* _WORK INSTRUCTION_: Each entry has to be copied exactly, with nothing missed.

───── DATA FOR THIS TASK

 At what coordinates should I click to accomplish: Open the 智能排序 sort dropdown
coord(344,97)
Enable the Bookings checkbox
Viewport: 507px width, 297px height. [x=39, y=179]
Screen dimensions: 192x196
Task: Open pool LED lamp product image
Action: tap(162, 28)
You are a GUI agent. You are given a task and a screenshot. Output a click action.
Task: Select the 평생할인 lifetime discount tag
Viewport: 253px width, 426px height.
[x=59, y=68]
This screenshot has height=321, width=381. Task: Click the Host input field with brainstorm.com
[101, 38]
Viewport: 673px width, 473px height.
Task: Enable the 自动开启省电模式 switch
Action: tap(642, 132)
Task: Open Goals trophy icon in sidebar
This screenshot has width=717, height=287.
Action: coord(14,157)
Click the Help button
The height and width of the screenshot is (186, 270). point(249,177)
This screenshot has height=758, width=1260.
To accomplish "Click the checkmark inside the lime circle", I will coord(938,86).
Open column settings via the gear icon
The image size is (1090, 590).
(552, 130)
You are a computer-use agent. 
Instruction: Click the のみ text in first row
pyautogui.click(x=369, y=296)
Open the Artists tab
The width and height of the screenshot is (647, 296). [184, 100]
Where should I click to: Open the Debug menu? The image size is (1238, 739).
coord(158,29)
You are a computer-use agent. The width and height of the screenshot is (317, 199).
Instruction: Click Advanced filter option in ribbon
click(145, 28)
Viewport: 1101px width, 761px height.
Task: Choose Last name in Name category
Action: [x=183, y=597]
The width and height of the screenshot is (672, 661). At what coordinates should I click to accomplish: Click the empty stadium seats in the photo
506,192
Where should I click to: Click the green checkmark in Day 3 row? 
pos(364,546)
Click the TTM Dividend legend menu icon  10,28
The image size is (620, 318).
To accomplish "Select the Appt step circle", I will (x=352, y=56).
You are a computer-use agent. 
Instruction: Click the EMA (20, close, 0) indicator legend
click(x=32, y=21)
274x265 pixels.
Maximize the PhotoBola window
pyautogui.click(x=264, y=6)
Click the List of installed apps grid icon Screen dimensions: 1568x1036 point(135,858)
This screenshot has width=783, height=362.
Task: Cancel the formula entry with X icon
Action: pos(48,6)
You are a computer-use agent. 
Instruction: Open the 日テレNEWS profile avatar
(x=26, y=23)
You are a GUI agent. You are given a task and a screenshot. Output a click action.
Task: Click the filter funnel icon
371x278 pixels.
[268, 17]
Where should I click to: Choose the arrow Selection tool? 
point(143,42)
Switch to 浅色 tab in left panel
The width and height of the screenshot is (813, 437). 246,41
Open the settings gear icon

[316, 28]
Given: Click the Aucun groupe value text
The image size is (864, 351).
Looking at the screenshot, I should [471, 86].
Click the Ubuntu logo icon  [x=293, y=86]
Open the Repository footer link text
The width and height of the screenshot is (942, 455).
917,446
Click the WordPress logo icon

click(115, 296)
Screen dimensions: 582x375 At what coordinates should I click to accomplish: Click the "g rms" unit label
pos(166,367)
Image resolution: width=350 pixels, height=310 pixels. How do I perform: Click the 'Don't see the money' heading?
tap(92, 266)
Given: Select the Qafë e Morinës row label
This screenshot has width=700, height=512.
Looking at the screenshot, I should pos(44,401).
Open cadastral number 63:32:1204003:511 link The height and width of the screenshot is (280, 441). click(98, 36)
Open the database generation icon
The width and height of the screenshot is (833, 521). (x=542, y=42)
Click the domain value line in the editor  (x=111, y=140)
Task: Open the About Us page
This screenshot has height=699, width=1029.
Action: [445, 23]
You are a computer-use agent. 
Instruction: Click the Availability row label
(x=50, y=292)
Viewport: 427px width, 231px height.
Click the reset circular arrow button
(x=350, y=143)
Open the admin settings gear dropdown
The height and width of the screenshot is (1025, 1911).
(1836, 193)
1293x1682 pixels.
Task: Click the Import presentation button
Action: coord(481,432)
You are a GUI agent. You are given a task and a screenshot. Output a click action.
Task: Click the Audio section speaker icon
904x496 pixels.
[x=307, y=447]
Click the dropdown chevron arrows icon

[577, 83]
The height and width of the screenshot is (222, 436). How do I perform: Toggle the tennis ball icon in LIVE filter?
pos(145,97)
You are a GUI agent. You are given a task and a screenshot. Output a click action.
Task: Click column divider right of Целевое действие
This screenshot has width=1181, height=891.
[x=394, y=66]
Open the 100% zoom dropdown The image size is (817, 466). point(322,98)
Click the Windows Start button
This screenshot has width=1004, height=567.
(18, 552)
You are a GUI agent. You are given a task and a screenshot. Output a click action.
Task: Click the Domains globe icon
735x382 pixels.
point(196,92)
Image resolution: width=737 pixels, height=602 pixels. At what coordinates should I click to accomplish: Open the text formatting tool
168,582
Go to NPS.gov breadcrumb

──────────

* _SOLUTION TO THIS PROBLEM_:
 At what coordinates should I click to accomplish: Open the 智能排序 sort dropdown
coord(344,97)
Enable the Bookings checkbox
Viewport: 507px width, 297px height. [x=39, y=179]
Screen dimensions: 192x196
Task: Open pool LED lamp product image
Action: tap(162, 28)
You are a GUI agent. You are given a task and a screenshot. Output a click action.
Task: Select the 평생할인 lifetime discount tag
Viewport: 253px width, 426px height.
[x=59, y=68]
This screenshot has height=321, width=381. Task: Click the Host input field with brainstorm.com
[101, 38]
Viewport: 673px width, 473px height.
Task: Enable the 自动开启省电模式 switch
Action: tap(642, 132)
Task: Open Goals trophy icon in sidebar
This screenshot has width=717, height=287.
Action: coord(14,157)
Click the Help button
The height and width of the screenshot is (186, 270). point(249,177)
This screenshot has height=758, width=1260.
To accomplish "Click the checkmark inside the lime circle", I will coord(938,86).
Open column settings via the gear icon
The image size is (1090, 590).
(552, 130)
You are a computer-use agent. 
Instruction: Click the のみ text in first row
pyautogui.click(x=369, y=296)
Open the Artists tab
The width and height of the screenshot is (647, 296). [184, 100]
Where should I click to: Open the Debug menu? The image size is (1238, 739).
coord(158,29)
You are a computer-use agent. The width and height of the screenshot is (317, 199).
Instruction: Click Advanced filter option in ribbon
click(145, 28)
Viewport: 1101px width, 761px height.
Task: Choose Last name in Name category
Action: [x=183, y=597]
The width and height of the screenshot is (672, 661). At what coordinates should I click to accomplish: Click the empty stadium seats in the photo
506,192
Where should I click to: Click the green checkmark in Day 3 row? 
pos(364,546)
Click the TTM Dividend legend menu icon  10,28
The image size is (620, 318).
To accomplish "Select the Appt step circle", I will (x=352, y=56).
You are a computer-use agent. 
Instruction: Click the EMA (20, close, 0) indicator legend
click(x=32, y=21)
274x265 pixels.
Maximize the PhotoBola window
pyautogui.click(x=264, y=6)
Click the List of installed apps grid icon Screen dimensions: 1568x1036 point(135,858)
This screenshot has width=783, height=362.
Task: Cancel the formula entry with X icon
Action: pos(48,6)
You are a computer-use agent. 
Instruction: Open the 日テレNEWS profile avatar
(x=26, y=23)
You are a GUI agent. You are given a task and a screenshot. Output a click action.
Task: Click the filter funnel icon
371x278 pixels.
[268, 17]
Where should I click to: Choose the arrow Selection tool? 
point(143,42)
Switch to 浅色 tab in left panel
The width and height of the screenshot is (813, 437). 246,41
Open the settings gear icon

[316, 28]
Given: Click the Aucun groupe value text
The image size is (864, 351).
Looking at the screenshot, I should [471, 86].
Click the Ubuntu logo icon  [x=293, y=86]
Open the Repository footer link text
The width and height of the screenshot is (942, 455).
917,446
Click the WordPress logo icon

click(115, 296)
Screen dimensions: 582x375 At what coordinates should I click to accomplish: Click the "g rms" unit label
pos(166,367)
Image resolution: width=350 pixels, height=310 pixels. How do I perform: Click the 'Don't see the money' heading?
tap(92, 266)
Given: Select the Qafë e Morinës row label
This screenshot has width=700, height=512.
Looking at the screenshot, I should pos(44,401).
Open cadastral number 63:32:1204003:511 link The height and width of the screenshot is (280, 441). click(98, 36)
Open the database generation icon
The width and height of the screenshot is (833, 521). (x=542, y=42)
Click the domain value line in the editor  (x=111, y=140)
Task: Open the About Us page
This screenshot has height=699, width=1029.
Action: [445, 23]
You are a computer-use agent. 
Instruction: Click the Availability row label
(x=50, y=292)
Viewport: 427px width, 231px height.
Click the reset circular arrow button
(x=350, y=143)
Open the admin settings gear dropdown
The height and width of the screenshot is (1025, 1911).
(1836, 193)
1293x1682 pixels.
Task: Click the Import presentation button
Action: coord(481,432)
You are a GUI agent. You are given a task and a screenshot. Output a click action.
Task: Click the Audio section speaker icon
904x496 pixels.
[x=307, y=447]
Click the dropdown chevron arrows icon

[577, 83]
The height and width of the screenshot is (222, 436). How do I perform: Toggle the tennis ball icon in LIVE filter?
pos(145,97)
You are a GUI agent. You are given a task and a screenshot. Output a click action.
Task: Click column divider right of Целевое действие
This screenshot has width=1181, height=891.
[x=394, y=66]
Open the 100% zoom dropdown The image size is (817, 466). point(322,98)
Click the Windows Start button
This screenshot has width=1004, height=567.
(18, 552)
You are a GUI agent. You are given a task and a screenshot. Output a click action.
Task: Click the Domains globe icon
735x382 pixels.
point(196,92)
Image resolution: width=737 pixels, height=602 pixels. At what coordinates should I click to accomplish: Open the text formatting tool
168,582
Go to NPS.gov breadcrumb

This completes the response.